While I was reading a book, I chanced on a clause that I found very odd. It says,

The sea, inches beneath me yet too far for my eyes, buffeted the raft.

At first I thought the italicised part was a nonessential clause, but I was reasonably confident that there would have to be a word which before the word inches to make it grammatically correct. So my second guess was that it should be a participle clause with “inches… my eyes” being a participle phrase; but then I thought there should be a participle like being before the word inches.

Which is correct?

  • I think the verb is "buffeted." – sooeithdk Jul 20 '15 at 17:57
  • Oh, I see, you're looking for the typology of the independent clause. Sorry! – outis nihil Jul 20 '15 at 17:59
  • The ellipsis of being would suggest that the parenthetic clause had something to do with the buffeting. But that does not make good sense, since the visibility of the sea is unrelated to the buffeting. So I'd say it is a supplemental clause, modifying the sea. – TRomano Jul 20 '15 at 18:01
  • But how can being be omitted? It seems impossible to me. – sooeithdk Jul 20 '15 at 18:06
  • @Rio It’s not being that’s omitted, but which was. This is very common in English. – Janus Bahs Jacquet Jul 20 '15 at 18:07

You’re correct that it’s a nonessential clause, but that’s rather a semantic and broad type—a participle clause can be nonessential as well, just like more or less any other type of clause can.

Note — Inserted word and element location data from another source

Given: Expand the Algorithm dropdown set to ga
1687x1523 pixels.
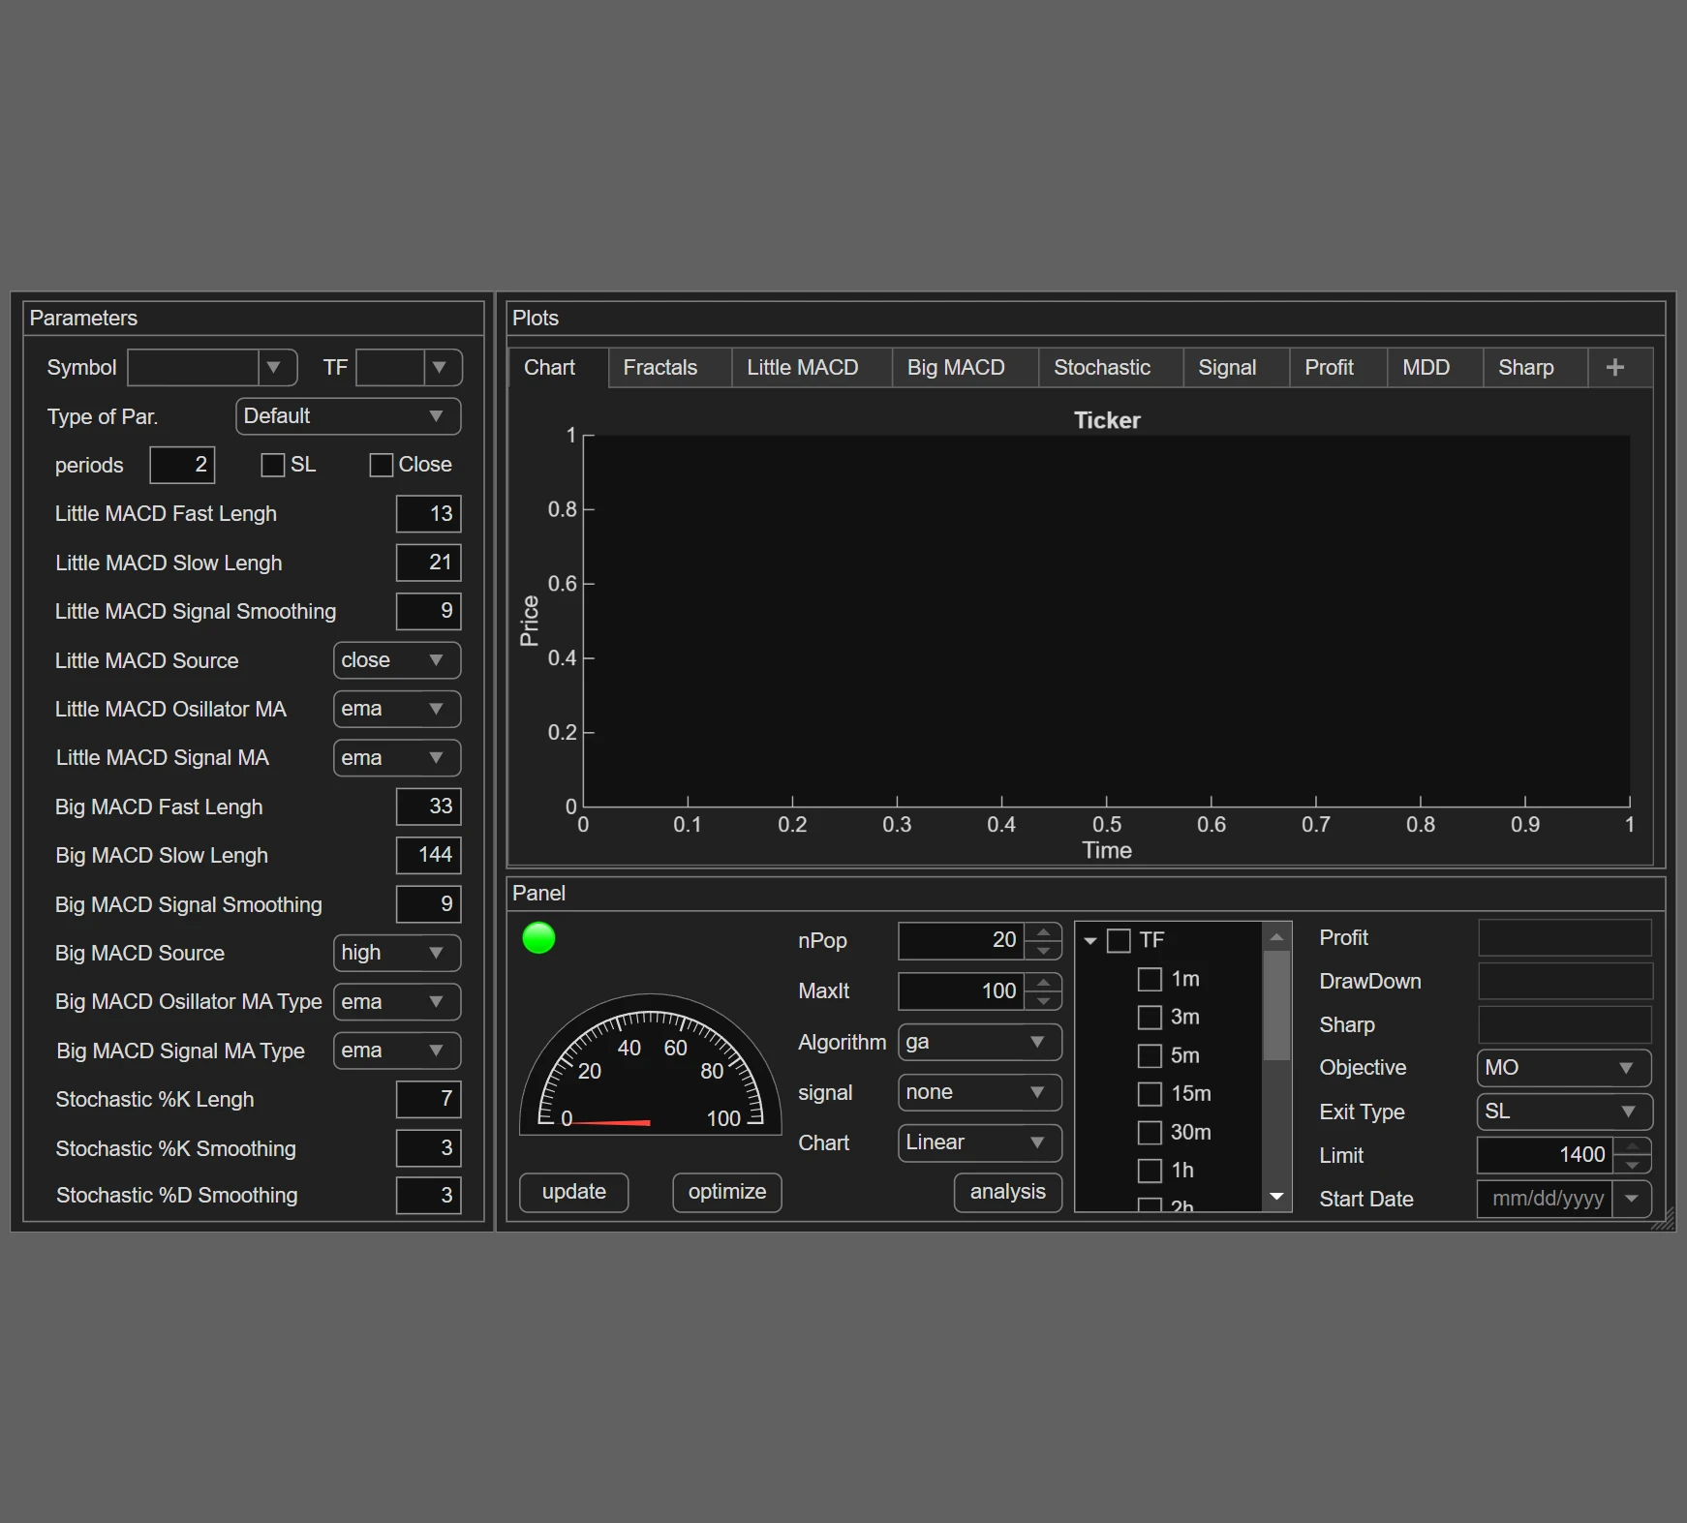Looking at the screenshot, I should pyautogui.click(x=979, y=1043).
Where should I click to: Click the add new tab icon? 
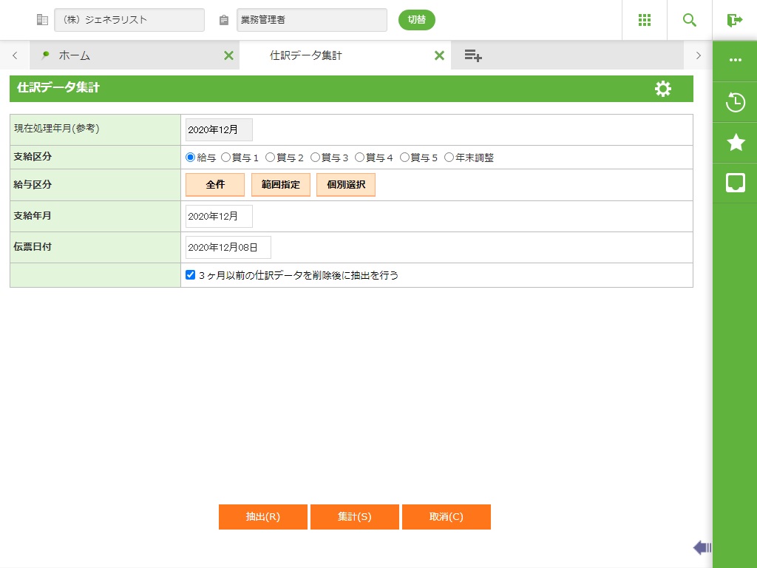coord(473,55)
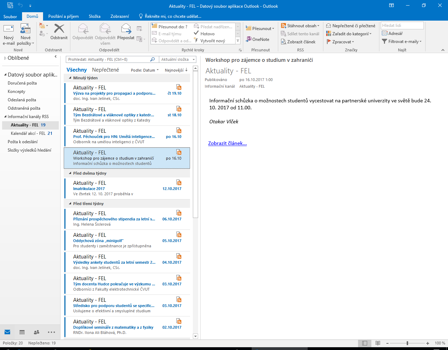Screen dimensions: 448x350
Task: Click the Přeposlat forward icon
Action: click(x=126, y=29)

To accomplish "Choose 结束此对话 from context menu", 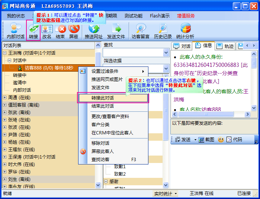I will 103,106.
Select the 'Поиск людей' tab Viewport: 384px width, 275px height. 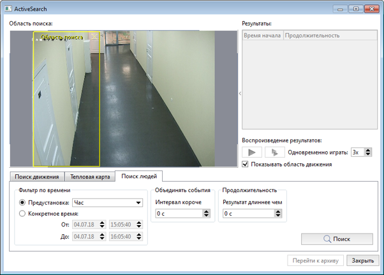pyautogui.click(x=140, y=176)
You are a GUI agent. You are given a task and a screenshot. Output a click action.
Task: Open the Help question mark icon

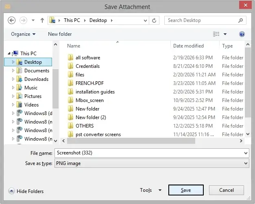pyautogui.click(x=242, y=34)
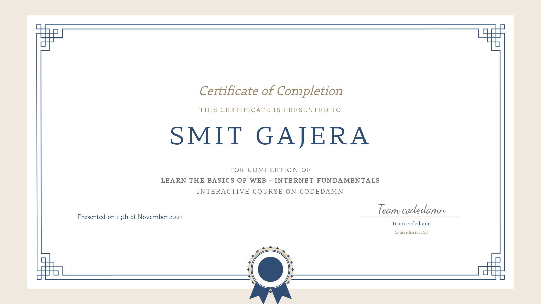Image resolution: width=541 pixels, height=304 pixels.
Task: Click the signature underline beneath 'Team codedamn'
Action: click(x=411, y=215)
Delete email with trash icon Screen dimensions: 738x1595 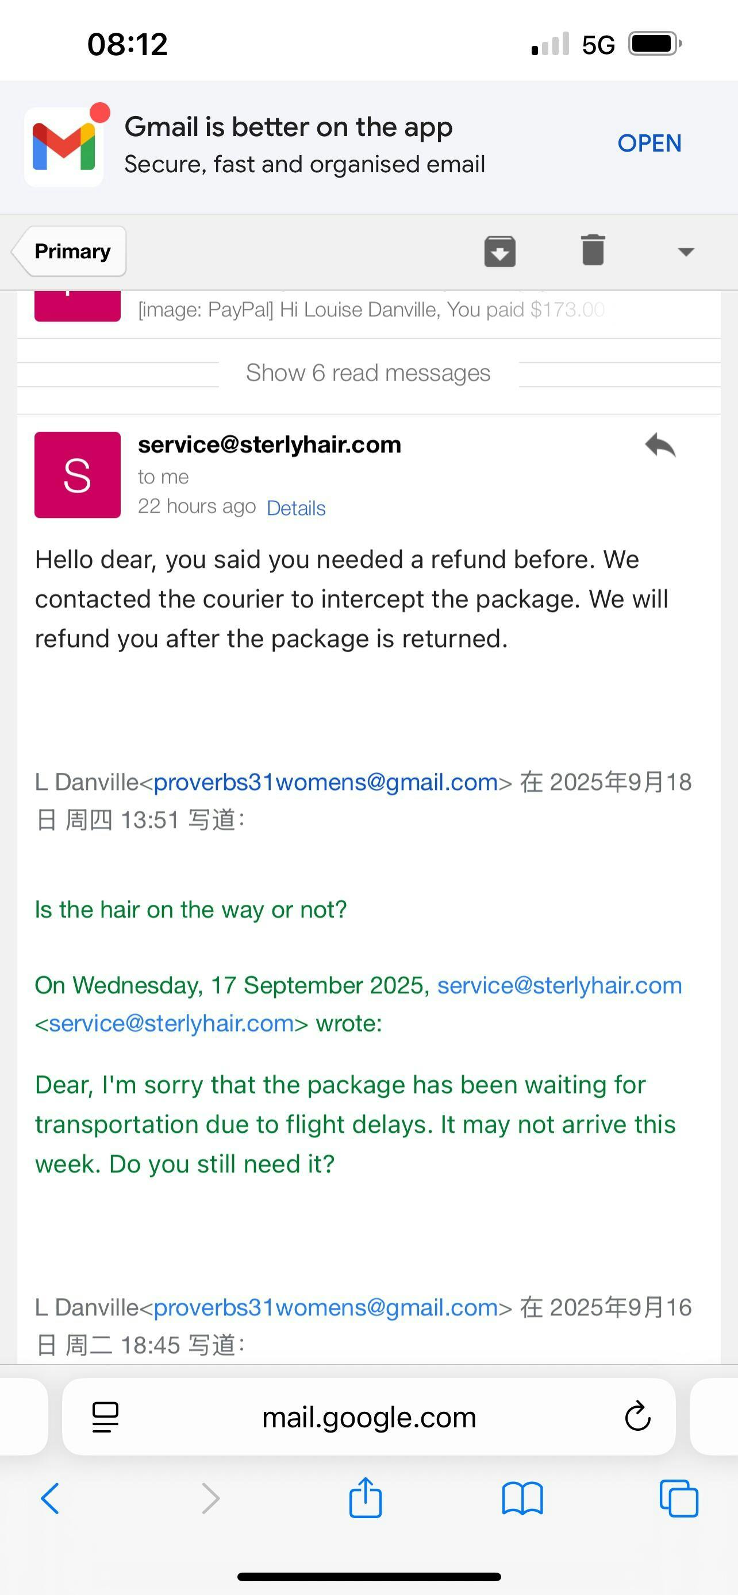[593, 250]
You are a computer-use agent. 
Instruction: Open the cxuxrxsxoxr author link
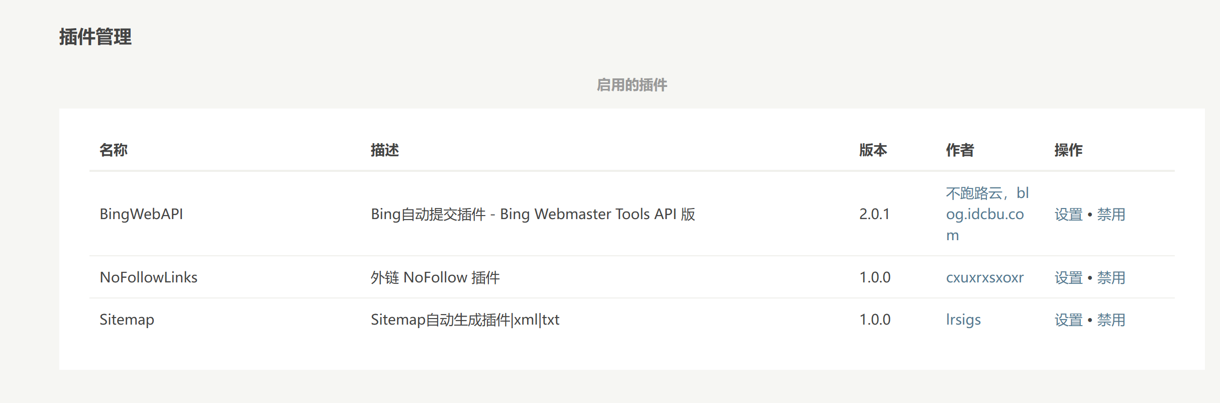pyautogui.click(x=984, y=277)
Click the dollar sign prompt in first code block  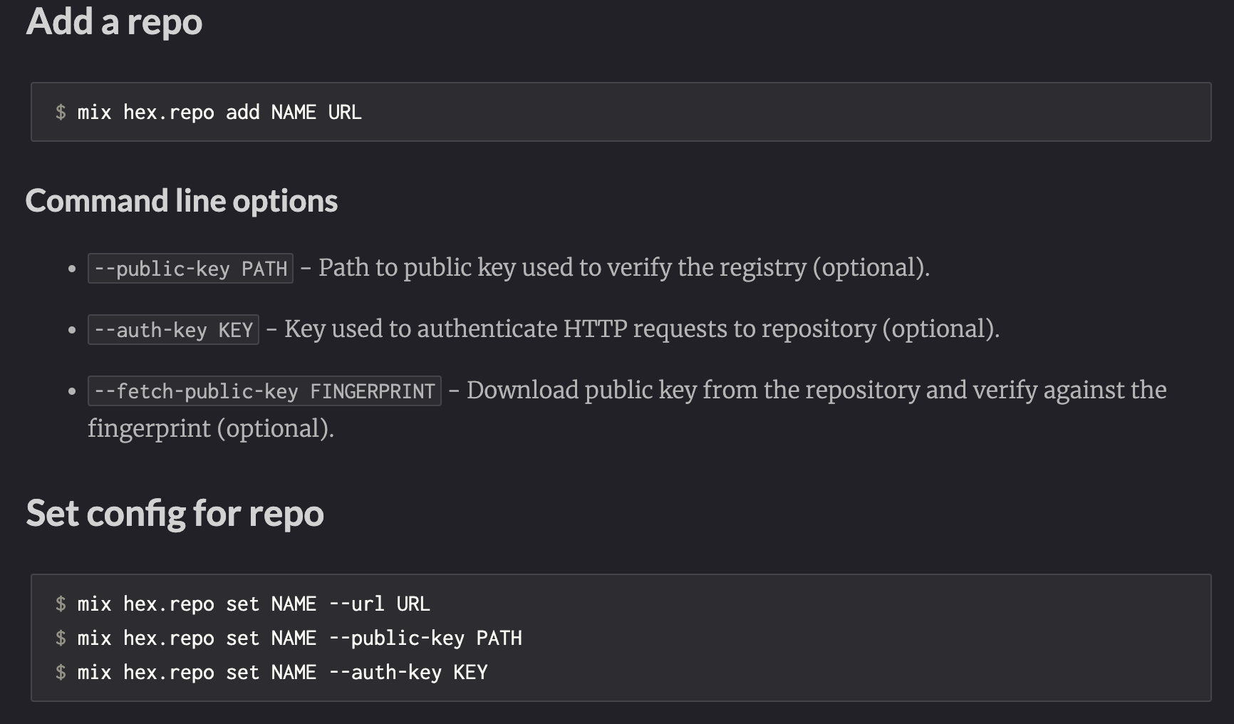point(61,111)
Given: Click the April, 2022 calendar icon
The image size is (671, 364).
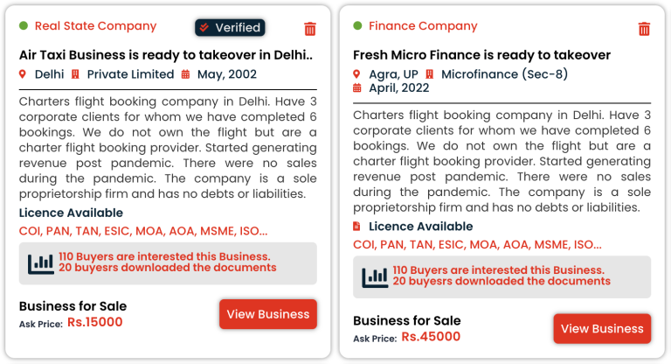Looking at the screenshot, I should click(356, 88).

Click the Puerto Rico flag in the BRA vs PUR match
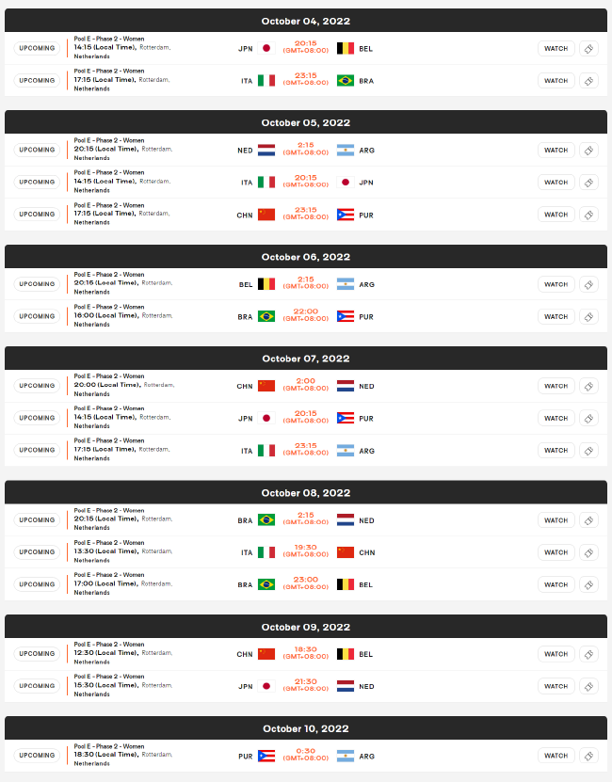coord(346,316)
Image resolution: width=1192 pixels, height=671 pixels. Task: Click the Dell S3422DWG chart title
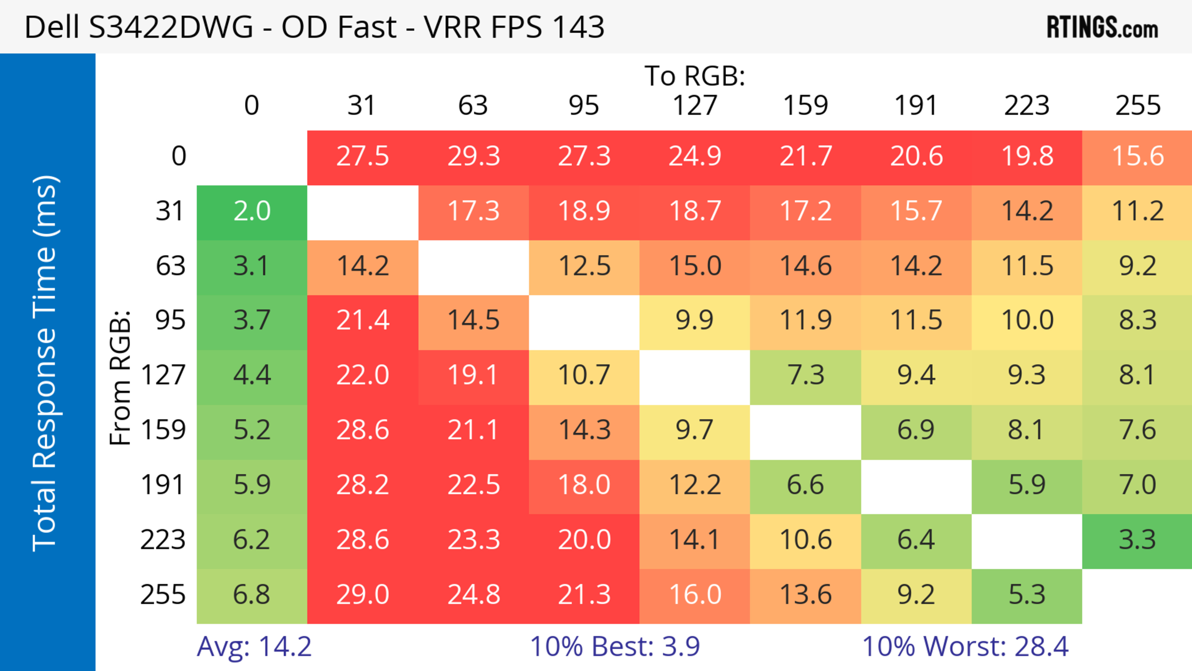tap(314, 27)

The fact that this clause comes after the noun that it modifies (sea) means that it is a postmodifying clause.

More specifically speaking, since it does not have a verb (the relative pronoun which and the copular verbal form was have been deleted through whiz-deletion) means that it is a verbless clause.

The fact that there is an underlying which is (which can be restored with no change in meaning) indicates that it is a relative clause, and as you have probably noticed, the intonation and semantics of the sentence imply that it is a non-restrictive relative clause.

In other words, to use the terminology used by Pieter de Haan on page 81 of his book Postmodifying Clauses in the English Noun Phrase: A Corpus-based Study, it is a postmodifying verbless non-restrictive relative clause.